Source: Documenting Research in Scientific Articles: Guidelines for Authors, 3.Reporting Multivariate Analyses

Author: Tom Lang

CHEST, 2007, 131:628-632

 

多變數分析包括兩個統計技術:迴歸分析與變方分析(ANOVA

一、迴歸分析之報導

迴歸分析之目的在於由已知一個或多個變數(explanatory variables, predictors)以預測或估計另一個反應變數(response variable)。迴歸分析之型式由獨立變數(explanatory or Independent),反應變數(dependent)與變數的量測水準(level of measurement)所決定。
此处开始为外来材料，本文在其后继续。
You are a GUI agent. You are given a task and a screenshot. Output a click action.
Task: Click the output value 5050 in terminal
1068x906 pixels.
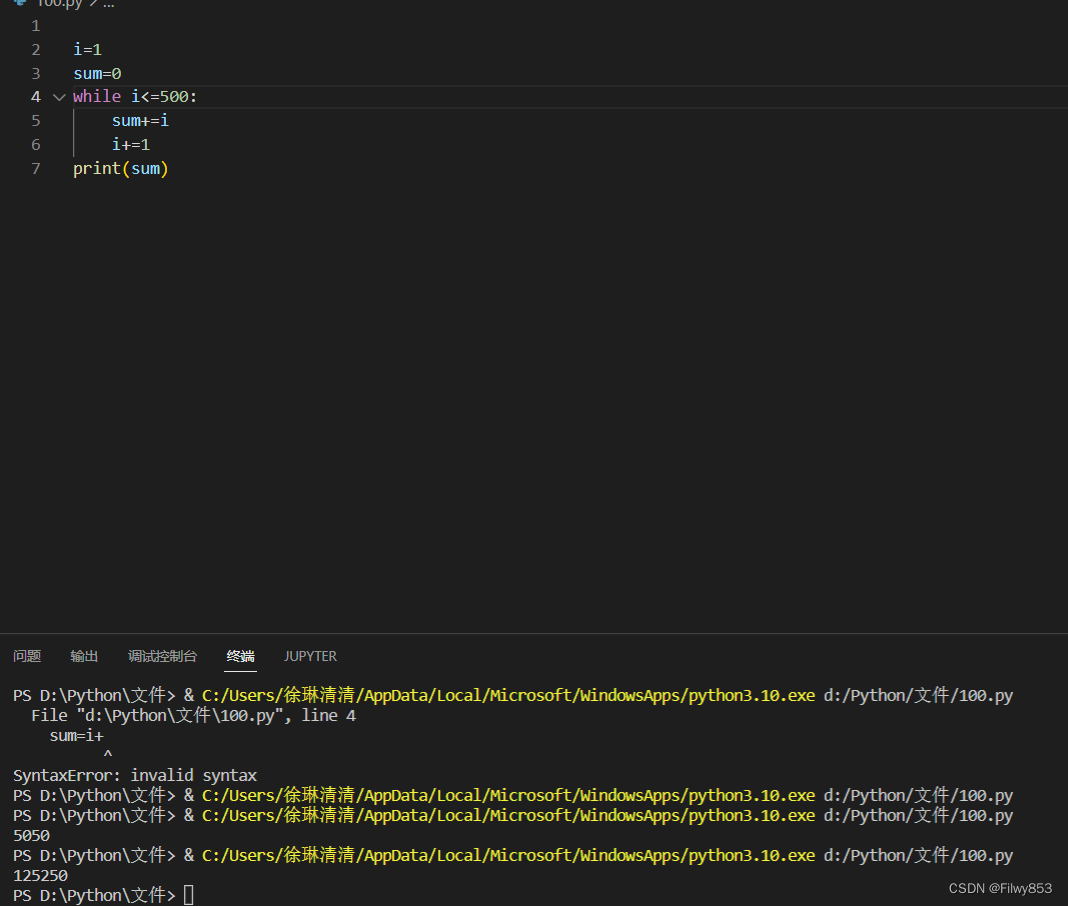[30, 835]
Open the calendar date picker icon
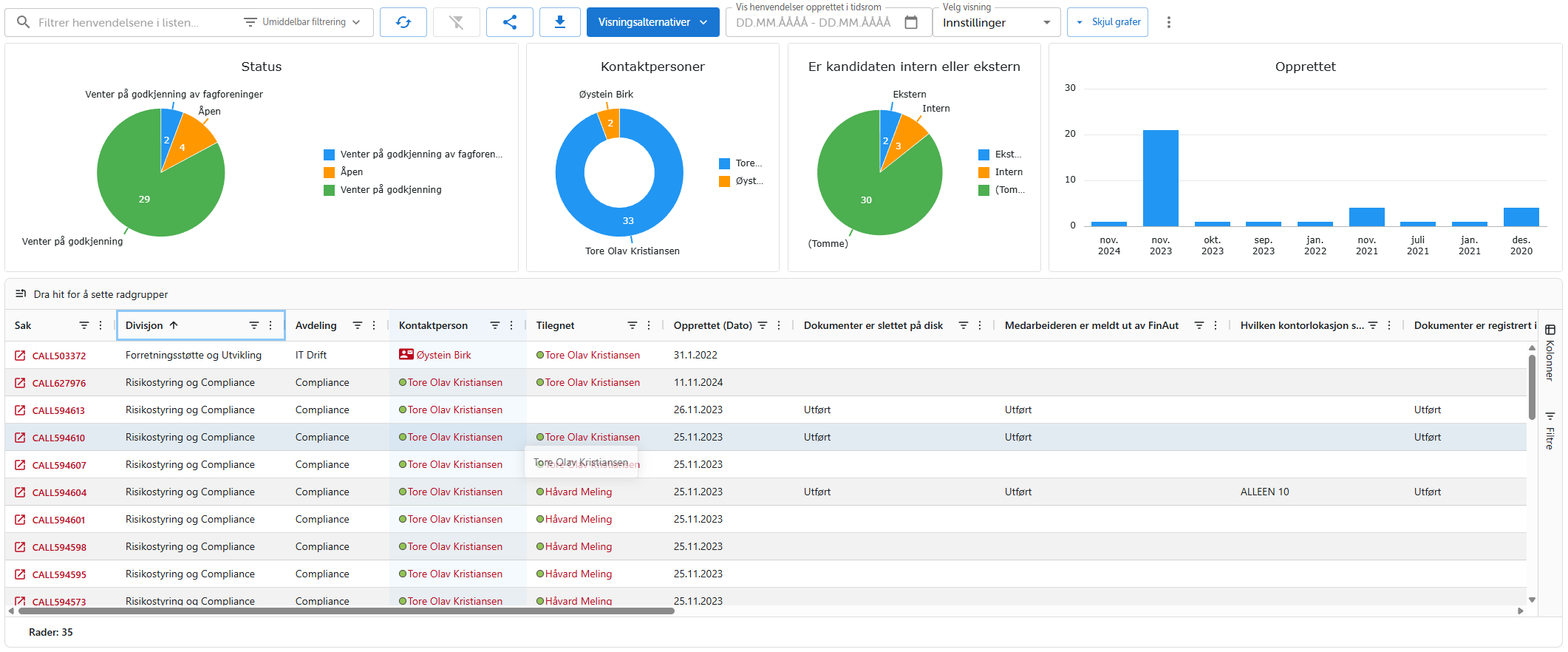The image size is (1568, 652). [x=911, y=22]
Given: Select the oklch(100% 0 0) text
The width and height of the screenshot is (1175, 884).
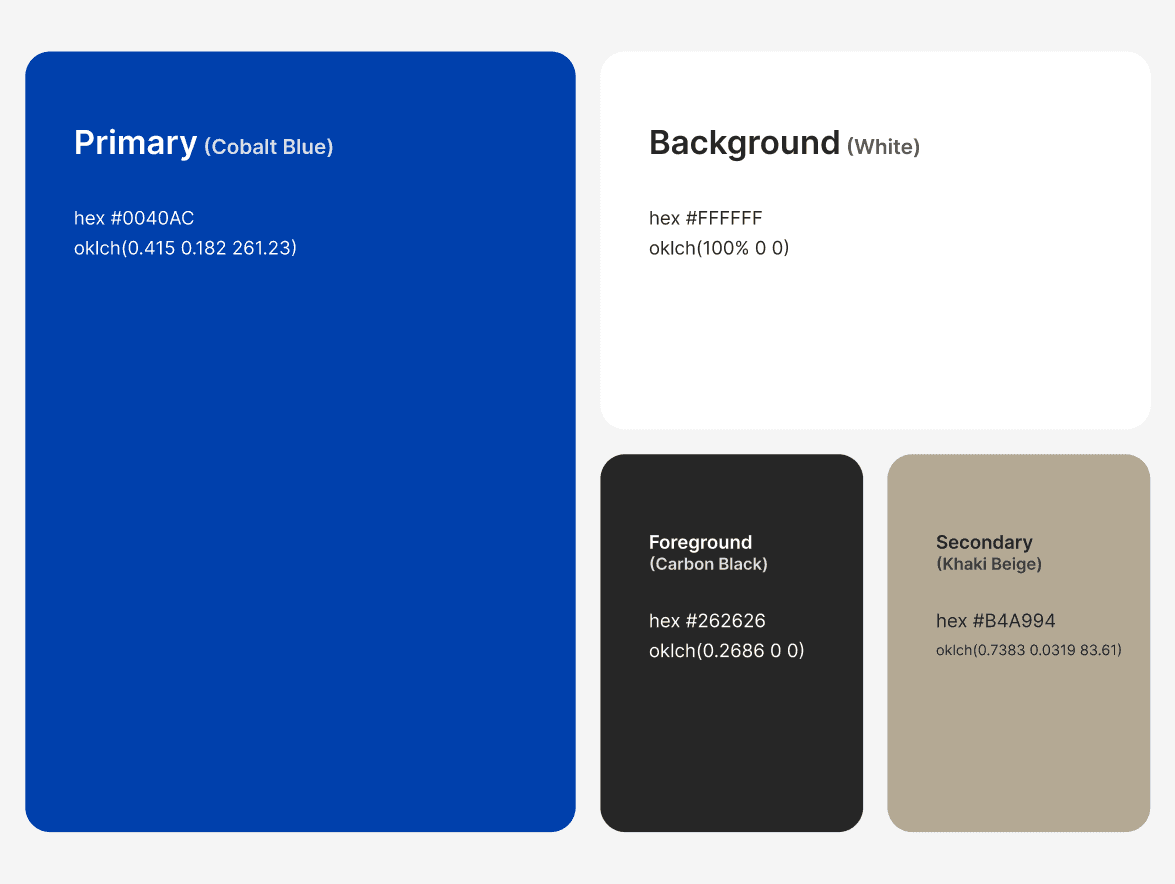Looking at the screenshot, I should (x=719, y=248).
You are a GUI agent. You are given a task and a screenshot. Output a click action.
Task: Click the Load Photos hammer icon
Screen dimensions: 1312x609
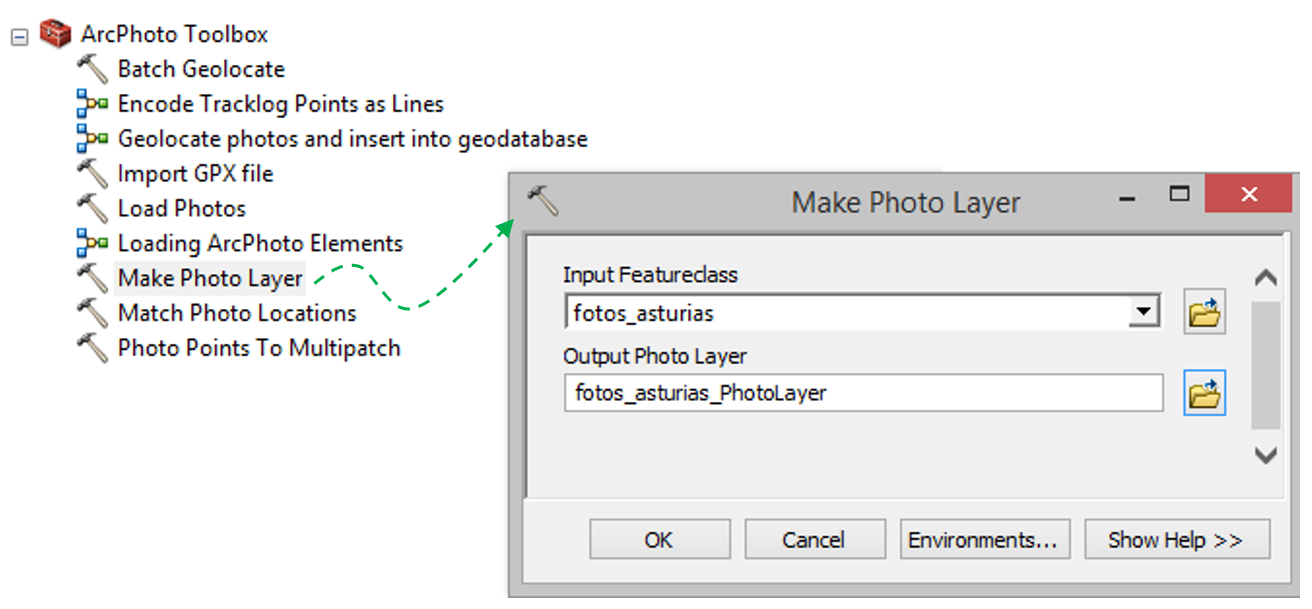(x=92, y=209)
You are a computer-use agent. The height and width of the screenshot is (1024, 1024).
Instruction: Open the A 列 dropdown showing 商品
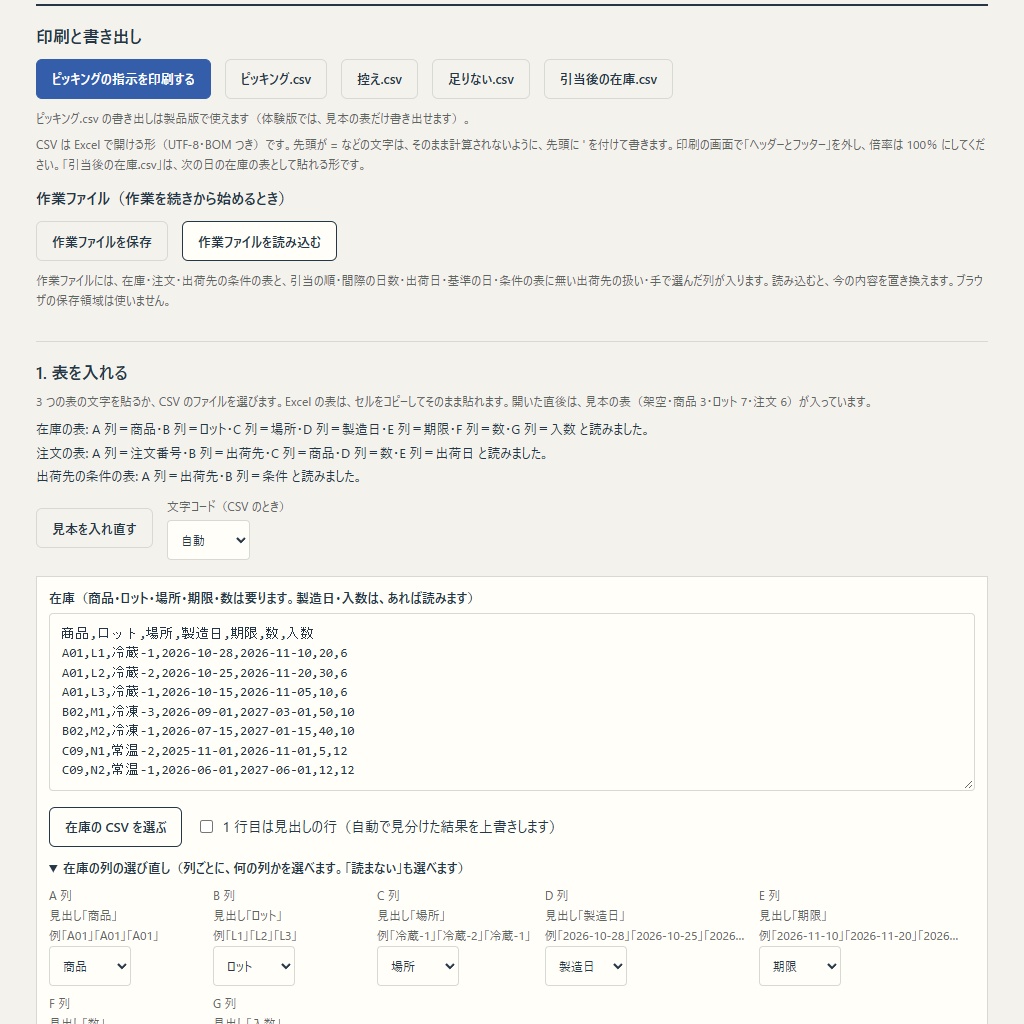coord(90,966)
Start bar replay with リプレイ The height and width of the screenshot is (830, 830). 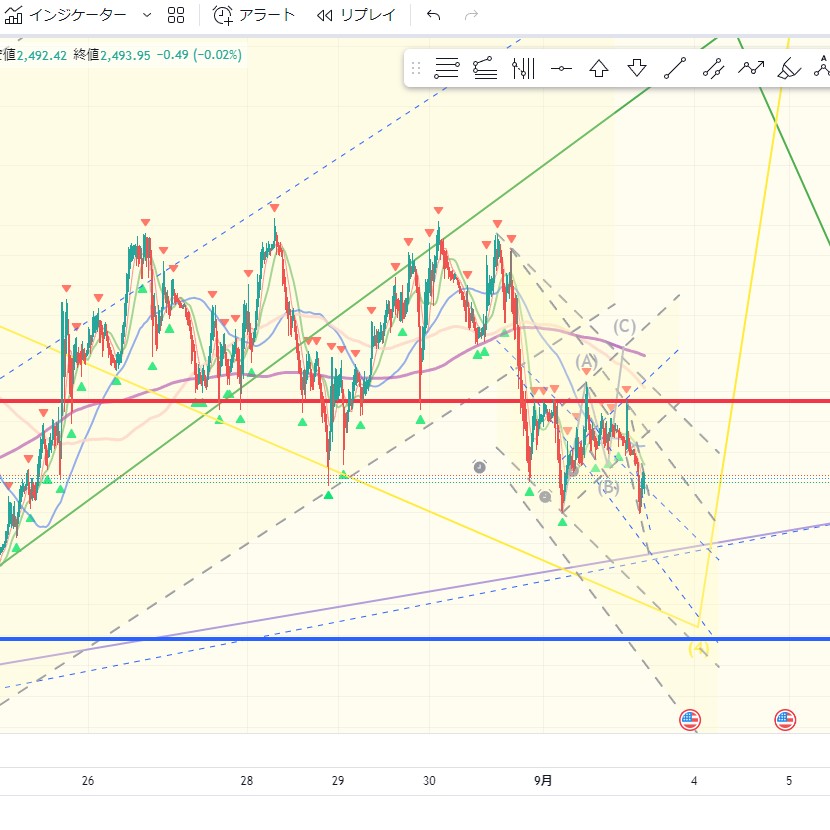[357, 15]
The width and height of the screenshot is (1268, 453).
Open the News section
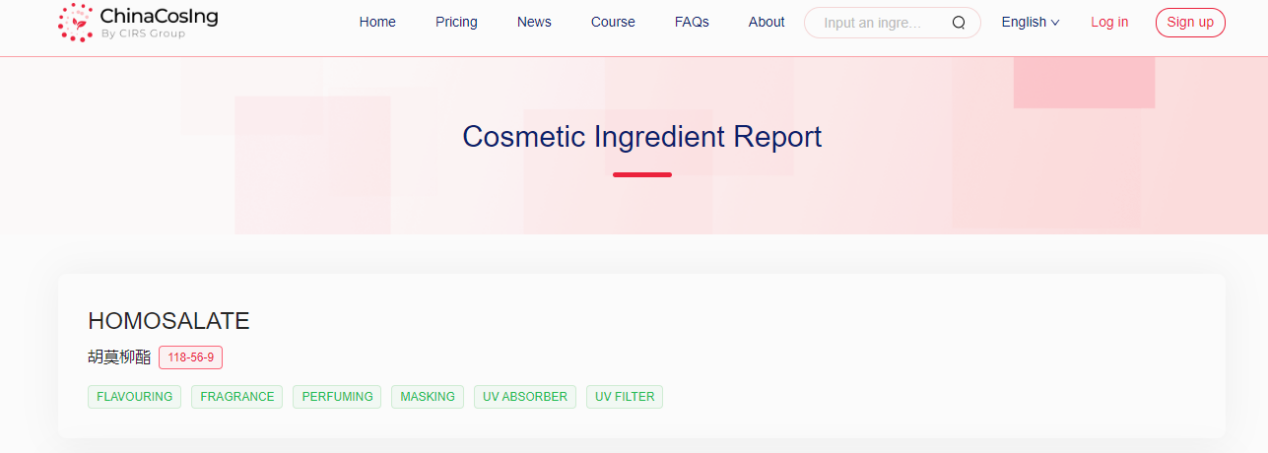[534, 22]
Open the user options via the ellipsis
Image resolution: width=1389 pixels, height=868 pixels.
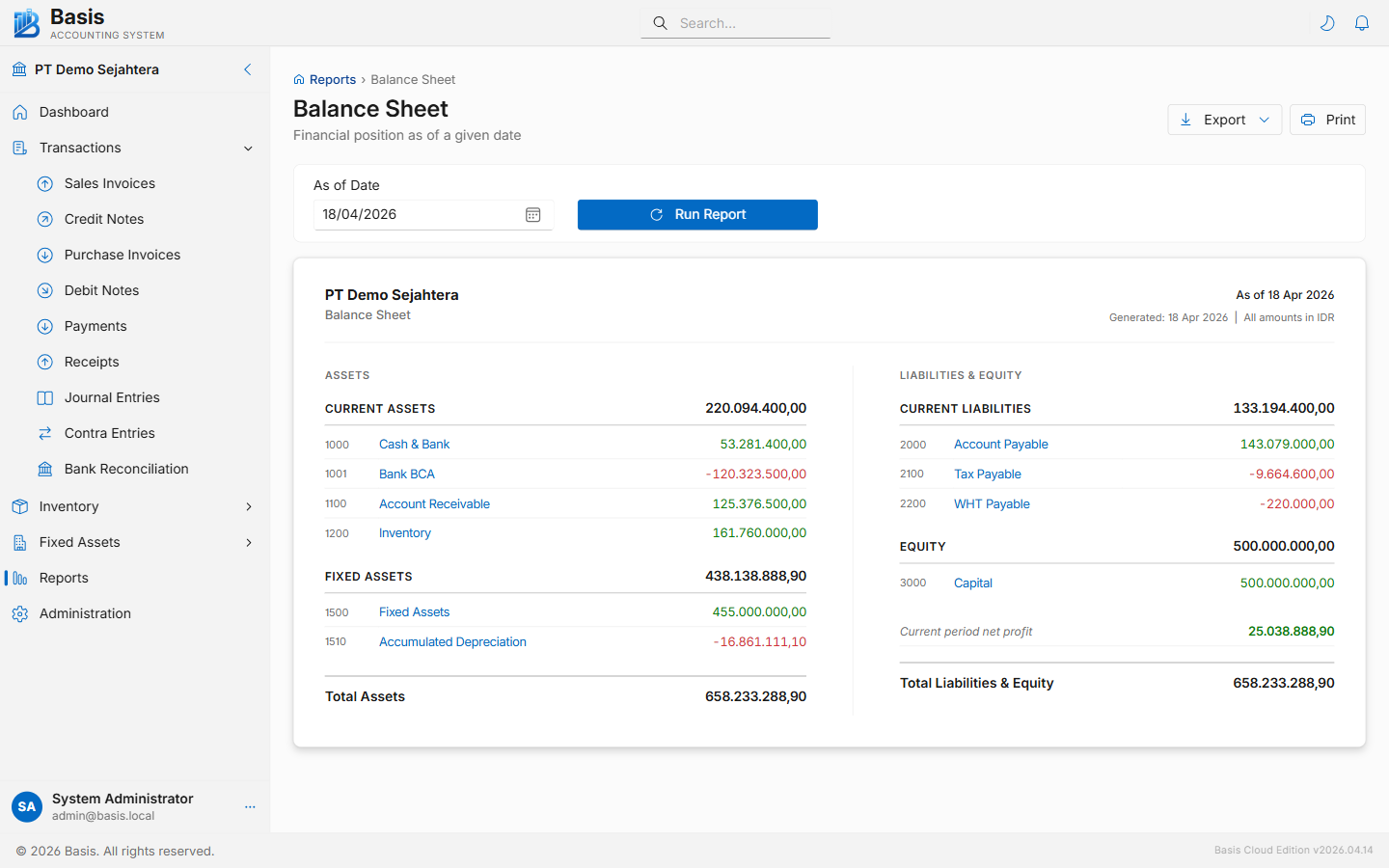250,807
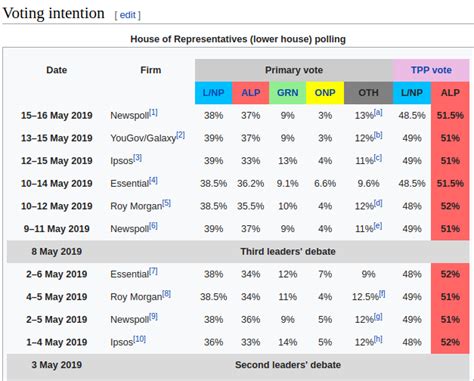Click the TPP vote header link
474x381 pixels.
point(431,70)
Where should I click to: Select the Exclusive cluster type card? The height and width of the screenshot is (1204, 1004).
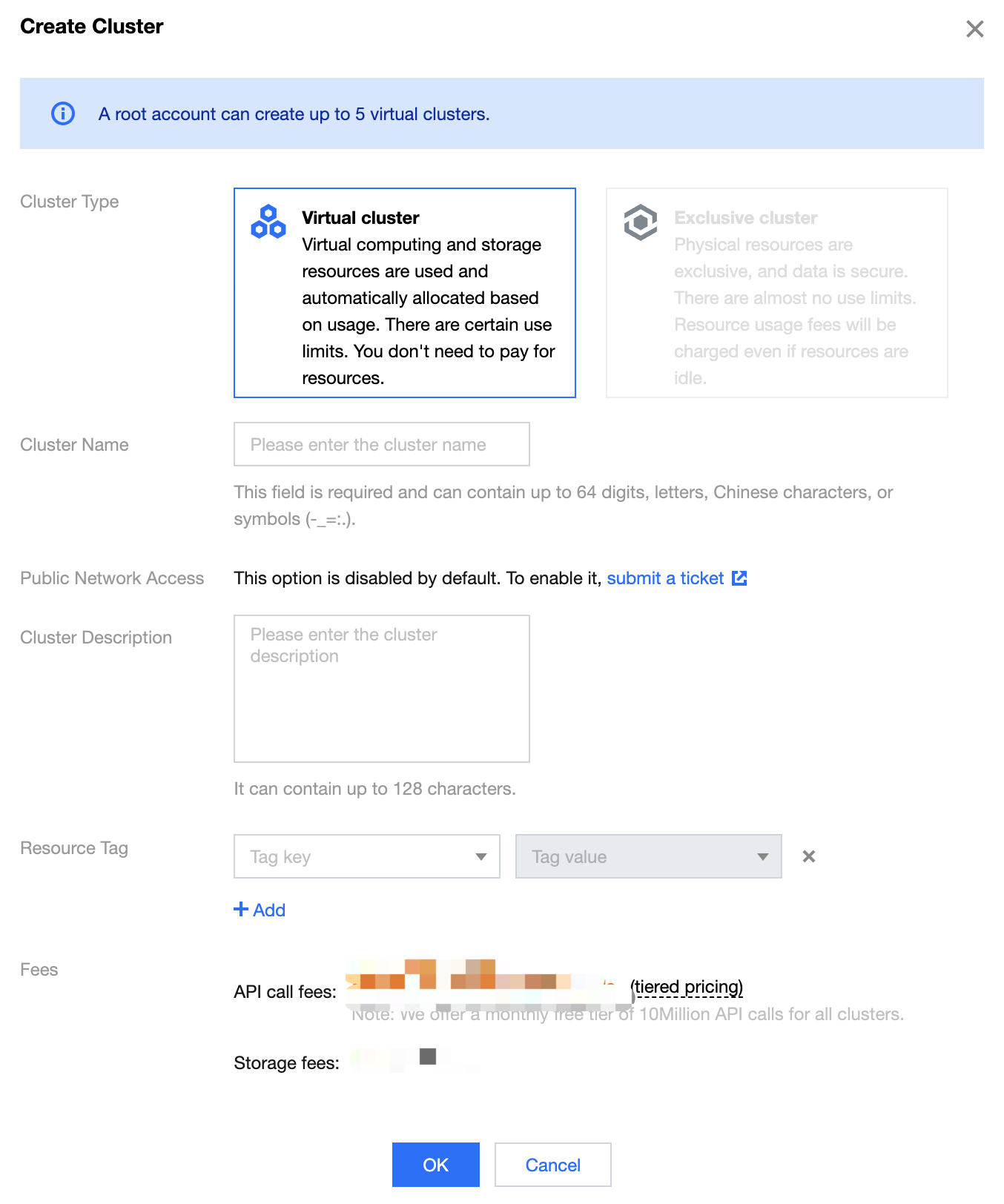[777, 293]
量測水準代表對一個變數收集其知識。類型數據如血型(ABABO)。序數(Ordinal)數據例如反應程度(適度、中等、嚴重)。連續變數則是連續性,相同間隔之數值。

量測水準也可由研究人員自己定義,制定標準。以血型為例,可為名義(nominal)變數(hypertensive, not hypertensive),序數變數(hypotensive, normotensive, hypertensive),連續變數(由血壓計量側之數值)

常用之迴歸分析有如下類型:

1.Simple linear regression

2.Multiple linear regression

3.Simple logistic regression

4.Nonlinear regression

5.Polynomial regression

6.Cox Proportional hazard regression

有關迴歸分析之研究報導指引:

 1.描述迴歸分析之目的,何者為獨立變數(因),何者為他變數(果)。

2.變數的數據要加以描述。

連續性變數要說明平均值與標準差(常態分配數據)。或說明中數,範圍,四分之一與四分之三之數值(非常態分配)。類型變數要說明其次數、頻率。

3.確定每一個變數之假定條件,並說明是如何檢定。

對各種假設要進行假設檢定,或以非正式(informal)檢定,例如以圖形,殘差圖等,數據如果違反假定,要加以調整,例如使用對數轉換以調整為常態分配。

4.任何遺失數據要加以報導,其處理方式要說明

在多變數分析中,數據遺失往往減少了可用的數據,例如一個對象其年齡數據(Xj)如果未調查,而引起整個數據被刪除。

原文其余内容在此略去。